All organisms feed. The term -trophy in biology refers to food or nutrition. Plants are phototrophic, using light to support photosynthesis to make sugars from which they make all else they need. Most other organisms are heterotrophic, using sources of organic matter (such as sugars, proteins, fats), often obtaining these by eating. However, some organisms combine, or mix, nutritional routes such as photosynthesising and eating; these organisms are mixotrophs.
A well-known example is the Venus fly trap plant. Far more important, however, are the mixotrophic single-celled organisms (plankton) that dominate life in our oceans.
What are plankton?
We often think of the sea as being dominated by fish and whales. But microscopic, single-celled plankton are, in fact, the main drivers of life in Earth’s oceans. The word plankton is derived from a Greek word – πλαγκτός (planktos). Plankton are organisms that inhabit all water bodies – from lakes and ponds to oceans. In size, plankton range from microscopic, bacteria-sized single-celled organisms to multi-celled animals such as krills, jellyfish, crab larvae and juvenile fish. Even some single-celled plankton can swim from the surface to deeper waters, perhaps 10 metres up and down each day – not bad for an organism so small that you cannot see it without a microscope!
What are mixoplankton?
For decades, the accepted scientific view has been that the single-celled microscopic plankton can be divided broadly into two types. Food producing “phytoplankton” (also known as microalgae) act rather like tiny marine plants. Animal-like single-celled plankton “microzooplankton”, on the other hand, eat the phytoplankton, and are in turn eaten by bigger organisms going up the food chain all the way to fish and whales. This division of these microscopic plankton is thus akin to the plant-animal split in terrestrial food webs. However, we now know that this division is wrong. It transpires that many of the “plant-like phytoplankton”, and half the “animal-like microzooplankton” are mixotrophs!
We define these organisms as “mixoplankton” – planktonic organisms that express, or have potential to express, phototrophy (using photosynthesis) and phagotrophy (eating by engulfing their prey) simultaneously.

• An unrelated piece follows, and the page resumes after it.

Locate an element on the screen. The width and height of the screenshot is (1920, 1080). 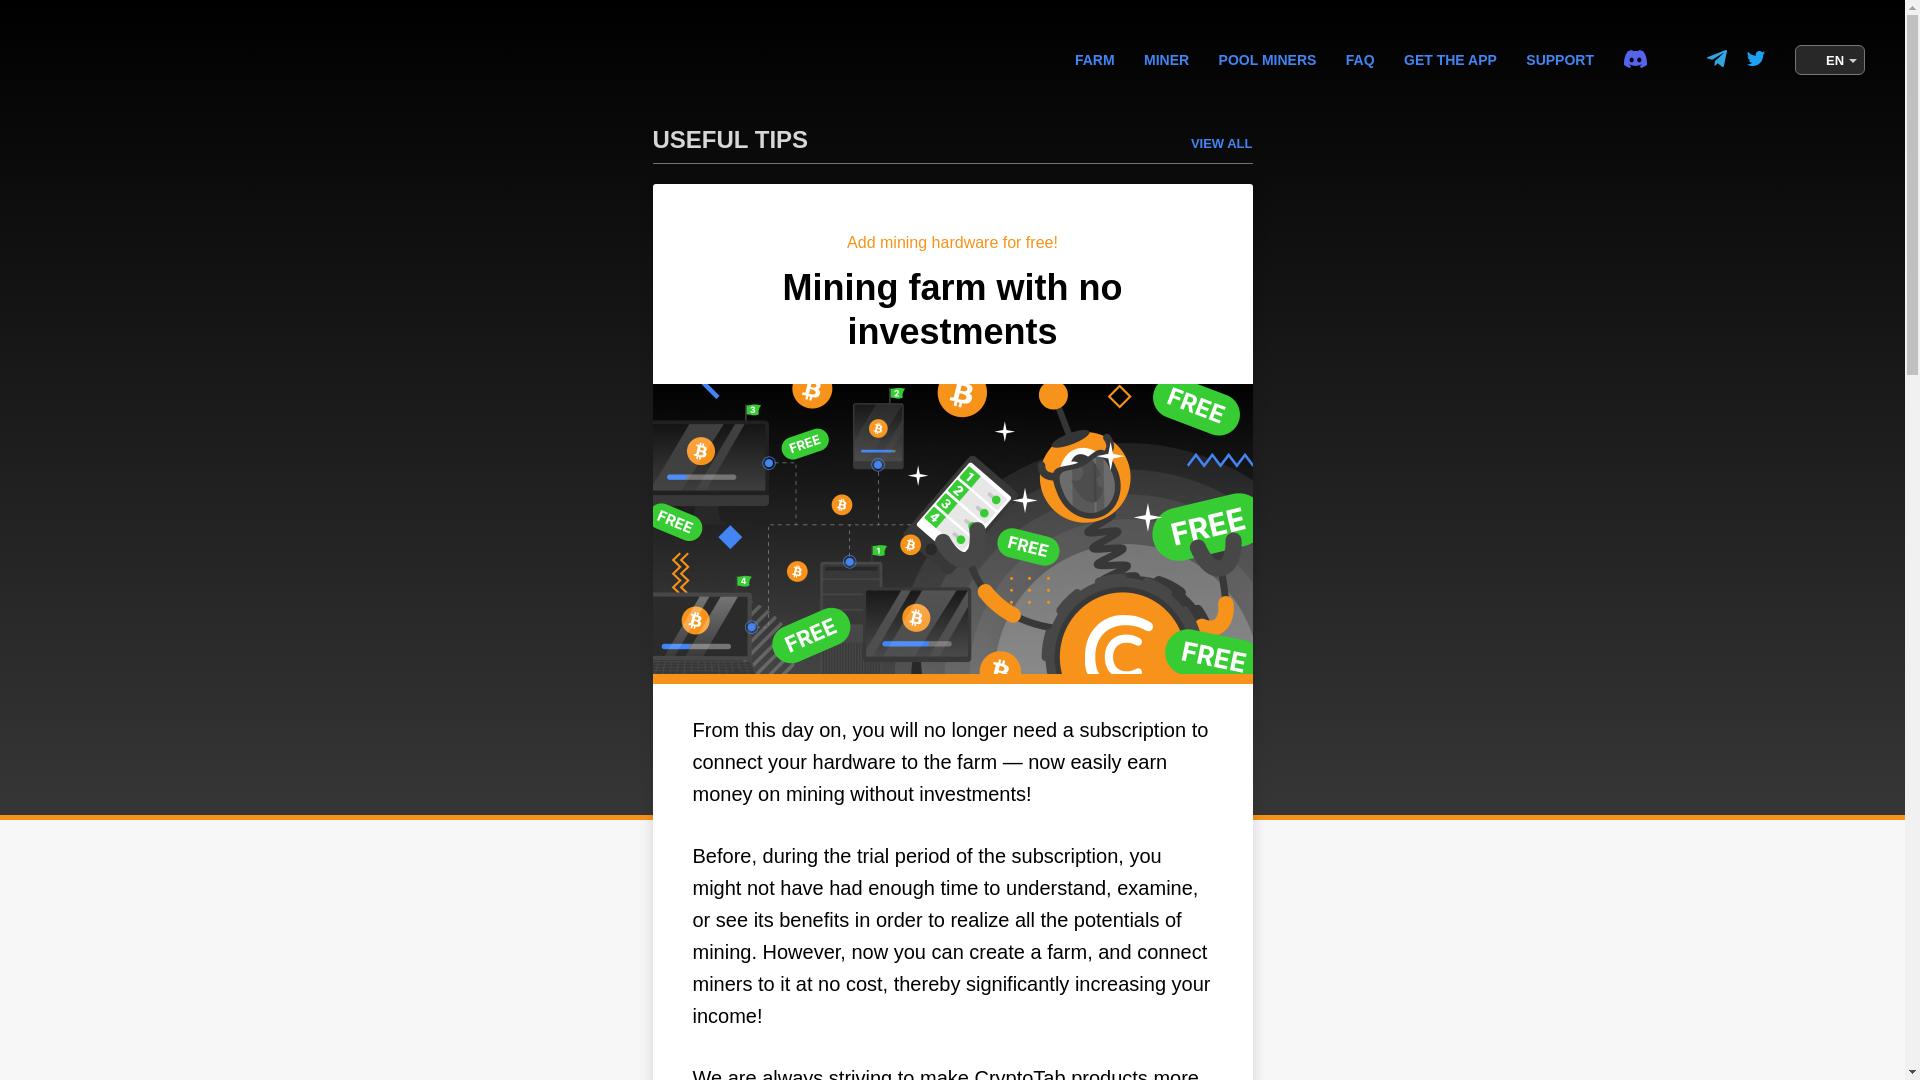
FAQ is located at coordinates (1360, 60).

For the last century, science has been incorrectly studying the ecology of the largest ecosystem on Earth – the oceans. Indeed, most biology and ecology text books, and programmes like BBC’s Blue Planet, when discussing ocean life still refer to the plant-like and animal-like descriptors. Now we know that this represents a flawed description, that marine science has been studying the wrong things, in the wrong organisms, we need to do something about it.
MixITiN is a project that is training the next generation of marine scientists to work on the mixoplankton paradigm, where mixotrophic plankton rule the waves.